_Problem to work on:_ Can you rewrite the stretch of records from the line containing "The image size is (980, 435)." through the line containing "tap(221, 152)", swapping "quoted tweet" for "original post" and leaving everything else unchanged? Give only those lines, without the pictures.

_Records for the task:_

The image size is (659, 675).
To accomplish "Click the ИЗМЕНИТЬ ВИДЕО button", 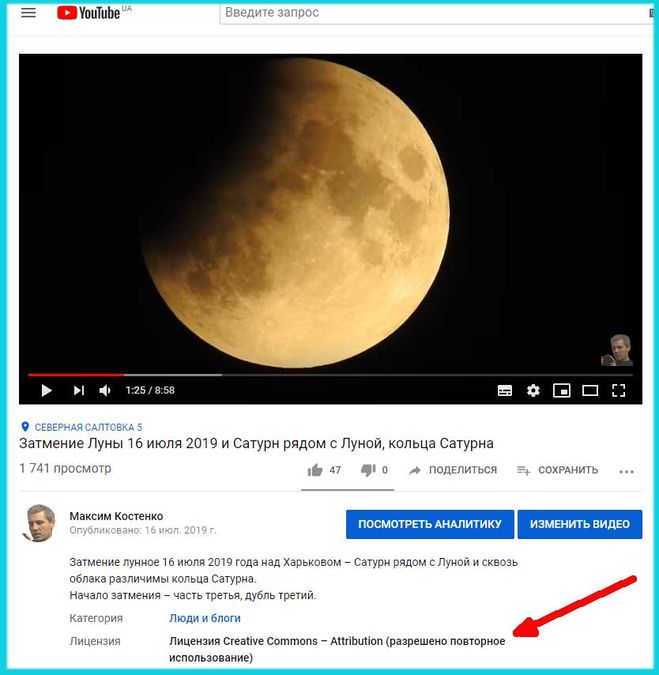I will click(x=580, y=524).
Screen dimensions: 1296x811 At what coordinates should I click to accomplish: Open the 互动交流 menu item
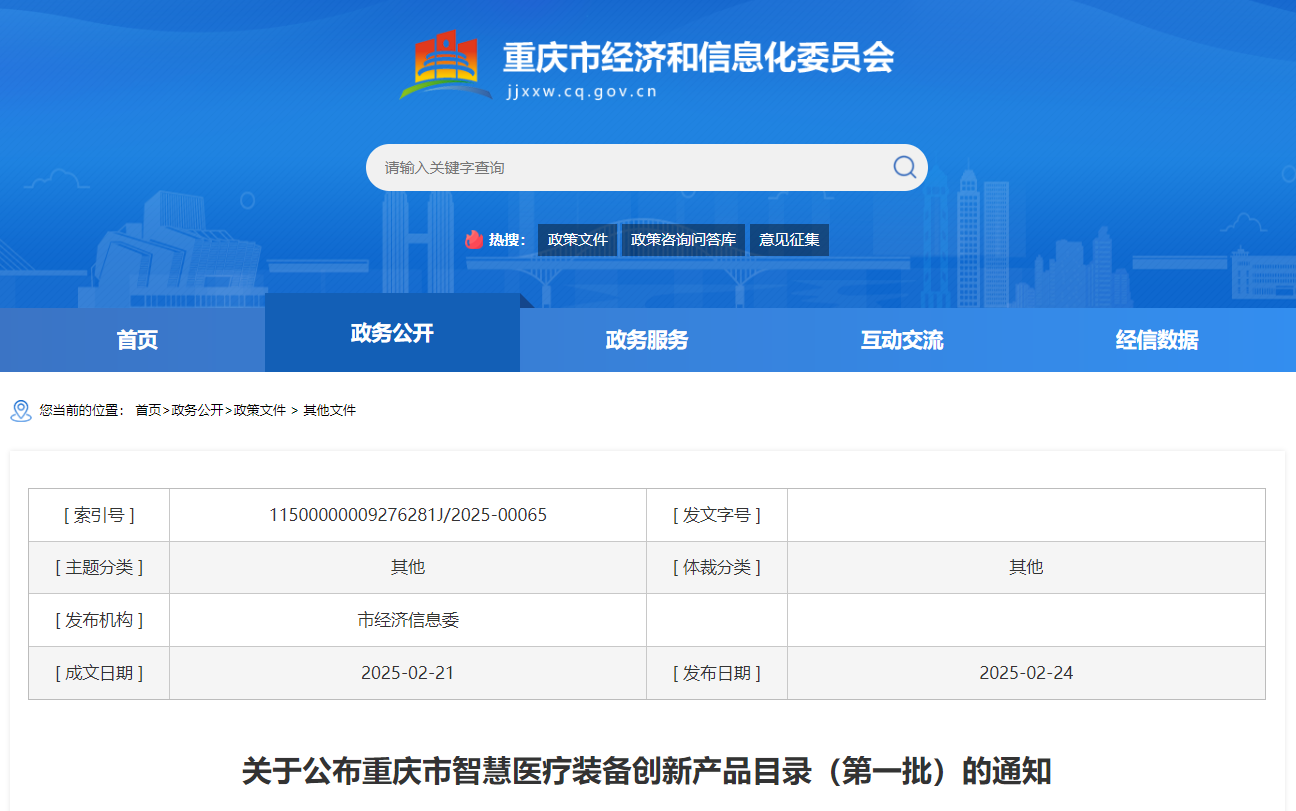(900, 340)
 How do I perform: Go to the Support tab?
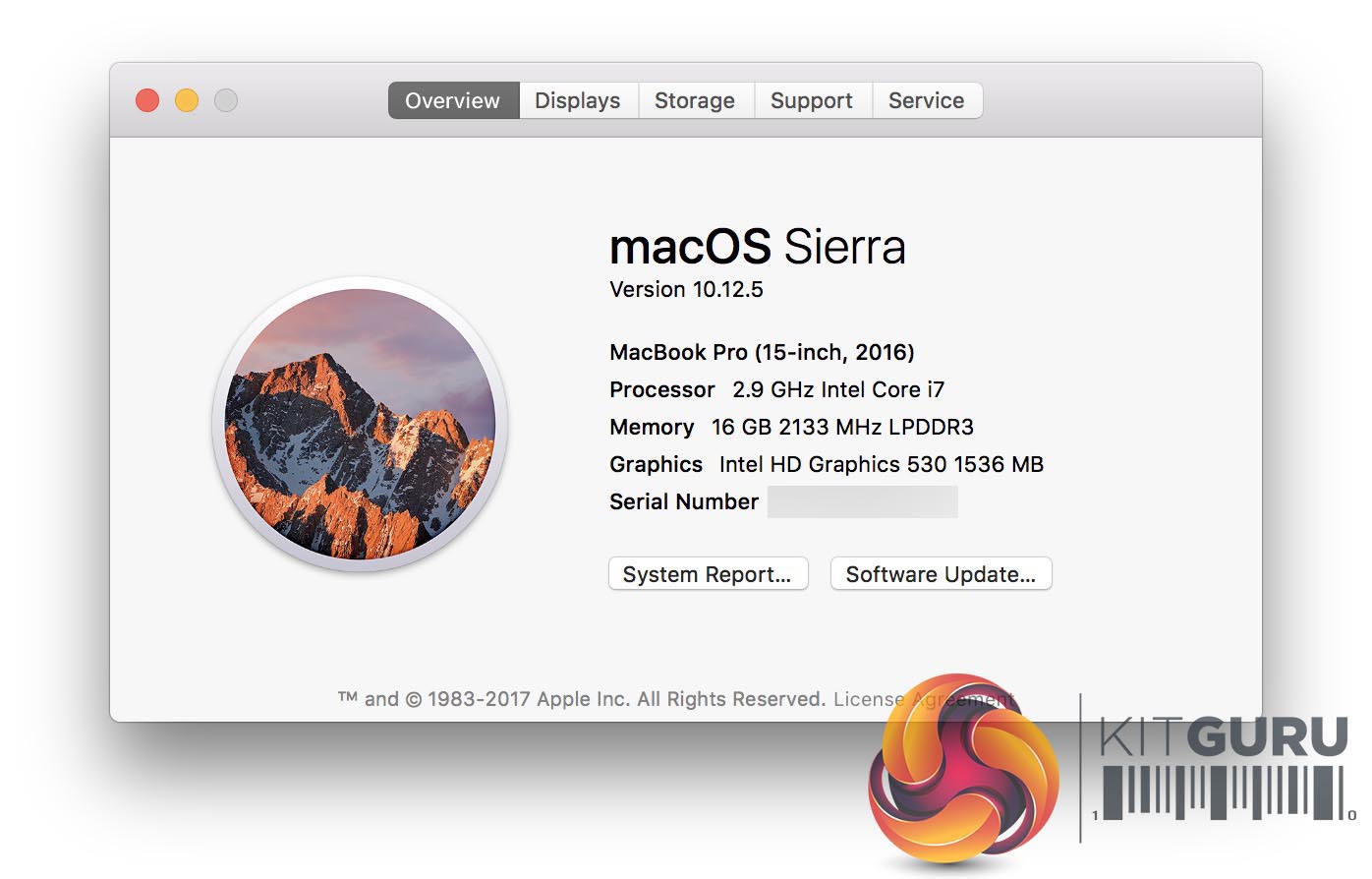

==

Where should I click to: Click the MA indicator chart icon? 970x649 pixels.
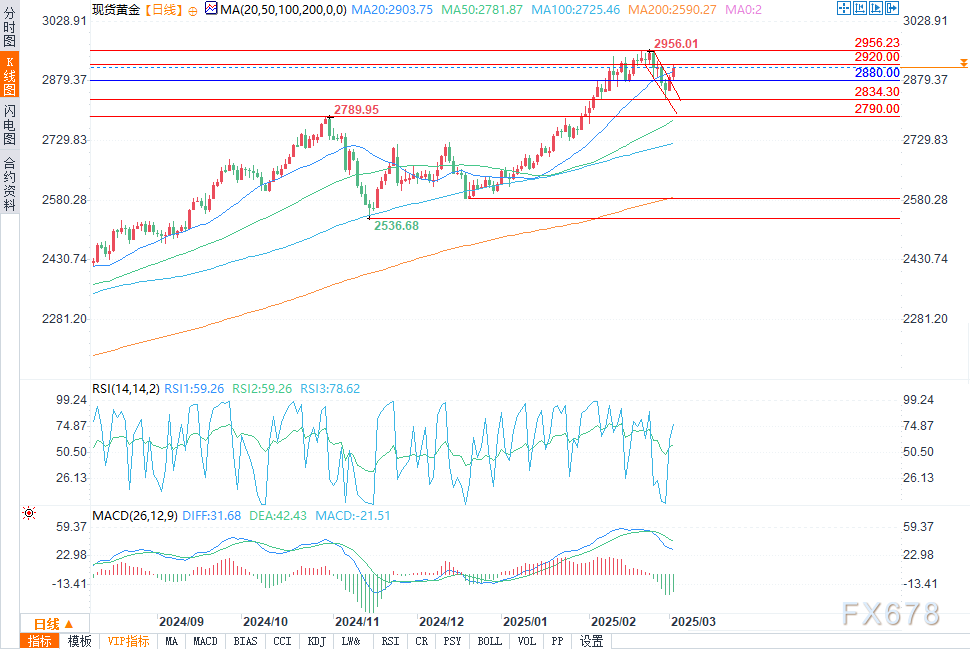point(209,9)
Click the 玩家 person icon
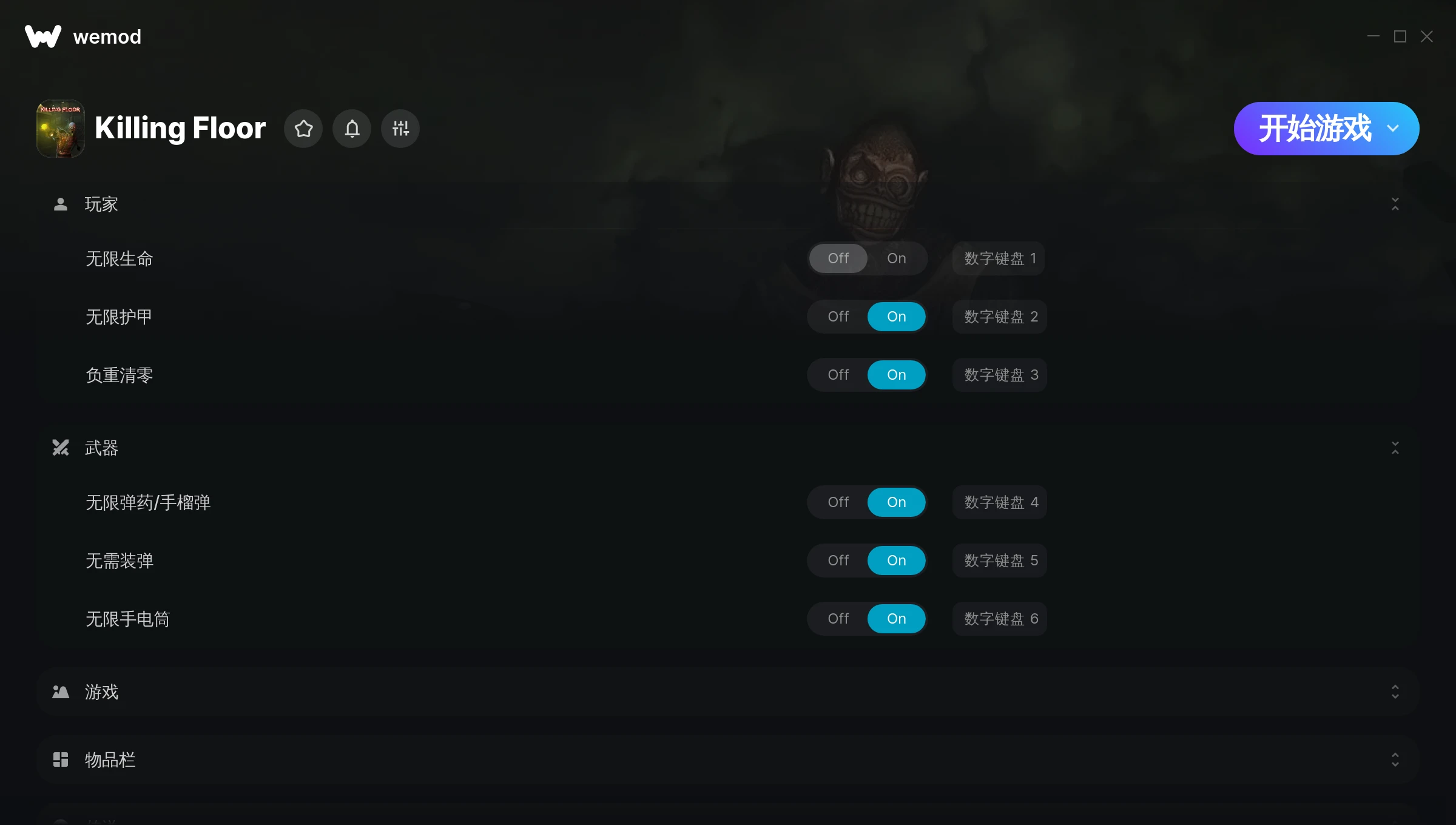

==

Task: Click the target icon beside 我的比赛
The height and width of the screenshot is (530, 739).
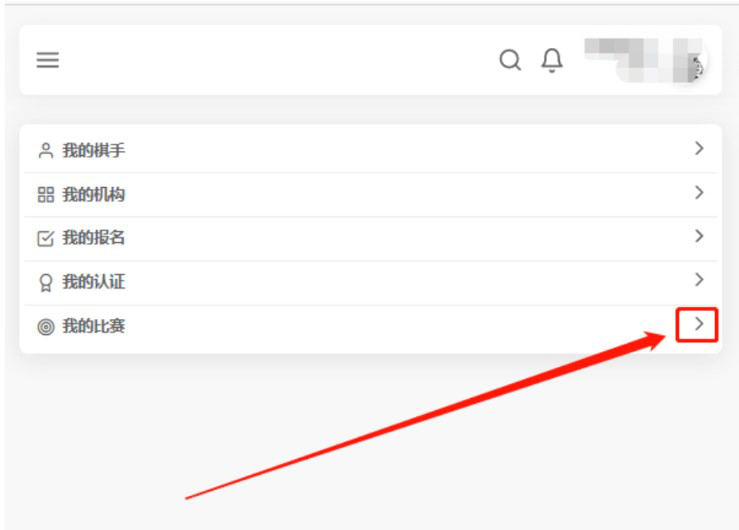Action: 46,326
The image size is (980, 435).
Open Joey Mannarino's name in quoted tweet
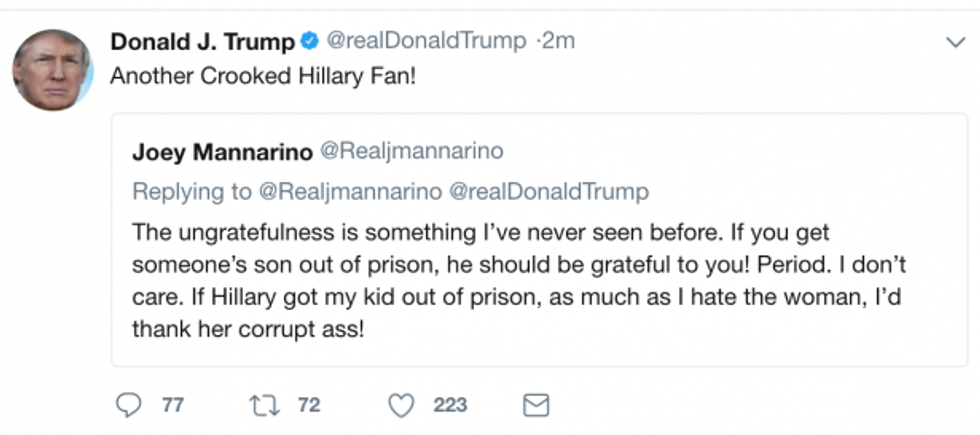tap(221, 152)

_Solution:_
The image size is (980, 435).
Open Joey Mannarino's name in original post
tap(221, 152)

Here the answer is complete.